Every vendor in the Federal Government market needs to take a deep breath. No, I am not talking about those who are Republicans.
As Barack Obama prepares to take his historic oath of office this coming January 20th, there is a level of enthusiasm that is unlike any other inauguration in recent history. All one has to do is to turn on their local news to see the excitement that is unfolding in the Washington DC area. But the question that vendors need to ponder is whether that level of excitement will carry over to the business-side of the Government.
If you look at any President coming into their first term, there is a natural tendency to attempt to deliver all that was promised during the campaign period in the first few months. Unfortunately, the reality is that this does not always occur. The Congress, even one controlled by the same party does not readily subscribe to new bills coming from the Oval Office.
President Bill Clinton found this out all to well during his first term. During the 1992 Presidential campaign, Clinton made a national health care plan a key issue. Once he took office, he found delivering on this promise to be much more difficult than he imagined. Republicans and Democrats (who controlled Congress at the time) took his health care plan apart and nothing ever materialized. Even Jimmy Carter, who not for lack of effort, lobbied as hard for more bills than any President in recent memory. Congress on the other hand remained skeptical and stubborn on Carter's initiatives.

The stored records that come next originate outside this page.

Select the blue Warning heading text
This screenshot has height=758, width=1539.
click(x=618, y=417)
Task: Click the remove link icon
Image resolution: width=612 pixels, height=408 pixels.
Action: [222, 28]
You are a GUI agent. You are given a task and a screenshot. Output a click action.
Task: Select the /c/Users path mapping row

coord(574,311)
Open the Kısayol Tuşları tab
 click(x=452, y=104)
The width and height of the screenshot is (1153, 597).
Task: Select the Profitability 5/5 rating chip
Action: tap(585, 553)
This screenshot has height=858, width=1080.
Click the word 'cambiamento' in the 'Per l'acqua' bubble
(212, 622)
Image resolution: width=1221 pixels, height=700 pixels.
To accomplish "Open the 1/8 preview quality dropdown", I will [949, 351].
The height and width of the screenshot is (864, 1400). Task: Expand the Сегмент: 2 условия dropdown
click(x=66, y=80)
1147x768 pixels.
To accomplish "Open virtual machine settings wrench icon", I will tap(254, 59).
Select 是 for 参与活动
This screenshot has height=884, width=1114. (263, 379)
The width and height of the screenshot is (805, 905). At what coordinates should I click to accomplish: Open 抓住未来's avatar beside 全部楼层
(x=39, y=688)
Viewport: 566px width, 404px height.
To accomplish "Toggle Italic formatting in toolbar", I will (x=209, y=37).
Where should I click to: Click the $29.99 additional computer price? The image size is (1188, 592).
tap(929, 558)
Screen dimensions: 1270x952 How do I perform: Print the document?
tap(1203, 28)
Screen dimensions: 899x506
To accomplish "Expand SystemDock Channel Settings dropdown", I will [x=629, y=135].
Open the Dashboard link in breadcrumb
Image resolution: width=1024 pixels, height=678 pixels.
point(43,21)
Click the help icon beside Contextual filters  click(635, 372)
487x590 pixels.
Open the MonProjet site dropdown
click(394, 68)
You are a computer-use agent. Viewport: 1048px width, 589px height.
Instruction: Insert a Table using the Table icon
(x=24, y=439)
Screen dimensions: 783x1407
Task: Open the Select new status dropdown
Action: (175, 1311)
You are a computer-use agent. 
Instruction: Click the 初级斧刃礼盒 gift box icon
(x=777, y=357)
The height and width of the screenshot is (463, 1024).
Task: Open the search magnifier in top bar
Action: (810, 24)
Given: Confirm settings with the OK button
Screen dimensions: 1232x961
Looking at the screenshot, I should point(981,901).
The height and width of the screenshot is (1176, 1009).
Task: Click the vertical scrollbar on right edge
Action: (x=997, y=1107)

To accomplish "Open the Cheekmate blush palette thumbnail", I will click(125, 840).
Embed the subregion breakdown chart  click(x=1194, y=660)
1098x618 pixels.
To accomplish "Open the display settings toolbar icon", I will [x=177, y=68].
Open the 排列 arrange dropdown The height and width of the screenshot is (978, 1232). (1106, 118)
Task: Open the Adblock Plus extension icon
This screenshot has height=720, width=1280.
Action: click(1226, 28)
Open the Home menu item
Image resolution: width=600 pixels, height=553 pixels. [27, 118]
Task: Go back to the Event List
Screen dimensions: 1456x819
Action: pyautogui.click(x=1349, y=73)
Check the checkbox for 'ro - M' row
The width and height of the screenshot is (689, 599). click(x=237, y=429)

Will the same happen to Obama? It is hard to say at this point. One aspect that Obama had going for his is his experience in Congress. The last five Presidents to take office have all been state governors where the leverage over the legislatures has been more ample than on the Federal side. Even though Obama's tenure in the Congress as Senator from Illinois was brief, he should have a handle on the inter-workings of Congress more so than the Presidents of years past.
What vendors need to pay attention to is how Obama prioritizes his agenda. Based on the current economic climate, he is coming into office with the pressure to "get something going" with his stimulous bill. However, nothing is guaranteed here that Congress will comply here and vendors would be wise to evaluate the climate before moving forward to secure business that may not materialize.